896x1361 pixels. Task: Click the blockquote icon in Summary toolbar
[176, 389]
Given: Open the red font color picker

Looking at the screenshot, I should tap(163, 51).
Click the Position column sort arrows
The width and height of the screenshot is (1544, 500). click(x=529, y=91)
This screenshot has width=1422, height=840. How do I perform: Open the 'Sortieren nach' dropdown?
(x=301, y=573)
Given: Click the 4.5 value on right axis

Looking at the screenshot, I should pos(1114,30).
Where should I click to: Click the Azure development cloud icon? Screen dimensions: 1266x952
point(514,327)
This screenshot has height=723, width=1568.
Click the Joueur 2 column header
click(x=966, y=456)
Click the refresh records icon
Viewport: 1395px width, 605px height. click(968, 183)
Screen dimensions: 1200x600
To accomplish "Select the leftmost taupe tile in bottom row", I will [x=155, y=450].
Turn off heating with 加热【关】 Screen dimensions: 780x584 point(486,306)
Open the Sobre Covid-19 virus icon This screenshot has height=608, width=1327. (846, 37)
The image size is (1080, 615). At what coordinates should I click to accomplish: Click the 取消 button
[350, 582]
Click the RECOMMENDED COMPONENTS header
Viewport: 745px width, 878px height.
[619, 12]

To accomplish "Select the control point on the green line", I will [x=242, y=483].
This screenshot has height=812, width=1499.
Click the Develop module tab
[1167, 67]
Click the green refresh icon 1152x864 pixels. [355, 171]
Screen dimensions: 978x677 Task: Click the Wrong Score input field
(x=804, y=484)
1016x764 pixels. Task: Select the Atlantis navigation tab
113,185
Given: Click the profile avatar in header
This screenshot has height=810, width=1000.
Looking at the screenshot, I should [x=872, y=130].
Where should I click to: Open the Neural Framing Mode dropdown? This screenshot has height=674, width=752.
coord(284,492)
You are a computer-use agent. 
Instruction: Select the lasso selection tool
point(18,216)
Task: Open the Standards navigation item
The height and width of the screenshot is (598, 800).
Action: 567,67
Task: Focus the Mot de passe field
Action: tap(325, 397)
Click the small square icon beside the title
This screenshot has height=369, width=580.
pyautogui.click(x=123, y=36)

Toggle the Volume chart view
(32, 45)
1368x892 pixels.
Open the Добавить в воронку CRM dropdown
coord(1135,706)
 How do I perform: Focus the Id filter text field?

▶ [Task instructions] The material above needs to be copied out in full, exactly as given.

▶ [Solved problem]
896x1361 pixels. Task: Click the blockquote icon in Summary toolbar
[176, 389]
Given: Open the red font color picker

Looking at the screenshot, I should tap(163, 51).
Click the Position column sort arrows
The width and height of the screenshot is (1544, 500). click(x=529, y=91)
This screenshot has width=1422, height=840. How do I perform: Open the 'Sortieren nach' dropdown?
(x=301, y=573)
Given: Click the 4.5 value on right axis

Looking at the screenshot, I should pos(1114,30).
Where should I click to: Click the Azure development cloud icon? Screen dimensions: 1266x952
point(514,327)
This screenshot has height=723, width=1568.
Click the Joueur 2 column header
click(x=966, y=456)
Click the refresh records icon
Viewport: 1395px width, 605px height. click(968, 183)
Screen dimensions: 1200x600
To accomplish "Select the leftmost taupe tile in bottom row", I will [x=155, y=450].
Turn off heating with 加热【关】 Screen dimensions: 780x584 point(486,306)
Open the Sobre Covid-19 virus icon This screenshot has height=608, width=1327. (846, 37)
The image size is (1080, 615). At what coordinates should I click to accomplish: Click the 取消 button
[350, 582]
Click the RECOMMENDED COMPONENTS header
Viewport: 745px width, 878px height.
[619, 12]

To accomplish "Select the control point on the green line", I will [x=242, y=483].
This screenshot has height=812, width=1499.
Click the Develop module tab
[1167, 67]
Click the green refresh icon 1152x864 pixels. [355, 171]
Screen dimensions: 978x677 Task: Click the Wrong Score input field
(x=804, y=484)
1016x764 pixels. Task: Select the Atlantis navigation tab
113,185
Given: Click the profile avatar in header
This screenshot has height=810, width=1000.
Looking at the screenshot, I should [x=872, y=130].
Where should I click to: Open the Neural Framing Mode dropdown? This screenshot has height=674, width=752.
coord(284,492)
You are a computer-use agent. 
Instruction: Select the lasso selection tool
point(18,216)
Task: Open the Standards navigation item
The height and width of the screenshot is (598, 800).
Action: 567,67
Task: Focus the Mot de passe field
Action: tap(325, 397)
Click the small square icon beside the title
This screenshot has height=369, width=580.
pyautogui.click(x=123, y=36)

Toggle the Volume chart view
(32, 45)
1368x892 pixels.
Open the Добавить в воронку CRM dropdown
coord(1135,706)
 How do I perform: Focus the Id filter text field?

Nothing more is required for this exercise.